El Gobierno de Javier Milei promulgó el nuevo Régimen Penal Juvenil, que baja la edad de imputabilidad a 14 años. Con la entrada en vigencia quedará derogada la Ley 22.278, que regulaba la responsabilidad penal juvenil desde 1980.
El Gobierno nacional promulgó el nuevo Régimen Penal Juvenil mediante el Decreto 138/2026, publicado este lunes en el Boletín Oficial de la República Argentina. De esta manera quedó formalizada la Ley 27.801, sancionada por el Congreso de la Nación Argentina el pasado 27 de febrero.
La normativa establece un nuevo sistema de responsabilidad penal para adolescentes desde los 14 años, fija un máximo de 15 años de prisión y deroga el régimen vigente desde 1980. El nuevo marco legal entrará en vigencia dentro de 180 días, plazo previsto para la adecuación del sistema judicial y de los organismos encargados de su implementación.
Uno de los puntos centrales de la ley es que establece la responsabilidad penal para adolescentes a partir de los 14 años, siempre que sean imputados por delitos contemplados en el Código Penal de la Nación Argentina o en leyes penales especiales.
El sistema se aplicará hasta las cero horas del día en que la persona cumpla 18 años, momento en que pasará a regir el régimen penal para adultos. Además, la norma determina que si no se puede acreditar fehacientemente la edad del imputado, se presumirá la minoría de edad, priorizando el principio de protección del menor.
El nuevo régimen establece que las sanciones deben orientarse principalmente a la educación, la resocialización y la reinserción social del adolescente, con el objetivo de reducir el riesgo de reincidencia. Entre las medidas que podrán aplicarse se incluyen programas educativos y de formación laboral, tratamientos médicos o psicológicos, participación en actividades deportivas o culturales, supervisión por equipos interdisciplinarios, servicios a la comunidad y reparación del daño a la víctima. También se prevé el monitoreo electrónico mediante dispositivos de rastreo para garantizar el cumplimiento de determinadas sanciones.

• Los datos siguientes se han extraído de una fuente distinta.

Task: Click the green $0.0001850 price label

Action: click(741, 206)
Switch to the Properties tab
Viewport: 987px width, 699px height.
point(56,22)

La normativa contempla además la posibilidad de aplicar penas privativas de la libertad, que podrán cumplirse en el domicilio del adolescente, en institutos abiertos o en institutos especializados de detención. Sin embargo, establece límites claros: queda prohibida la prisión perpetua para menores de edad y el máximo de pena será de 15 años, incluso cuando la escala penal del delito sea mayor. Asimismo, la ley indica que el encierro deberá ser siempre una medida excepcional y debidamente fundamentada por un juez.
Con la entrada en vigencia del nuevo régimen quedará derogada la Ley 22.278, que regulaba la responsabilidad penal juvenil desde 1980. La norma también invita a las provincias y a la Ciudad Autónoma de Buenos Aires a adecuar sus legislaciones a los principios establecidos y prevé una asignación presupuestaria superior a los 23.700 millones de pesos para su implementación inicial, fondos que estarán destinados principalmente al Ministerio de Justicia de la Nación Argentina y a la Defensoría General de la Nación.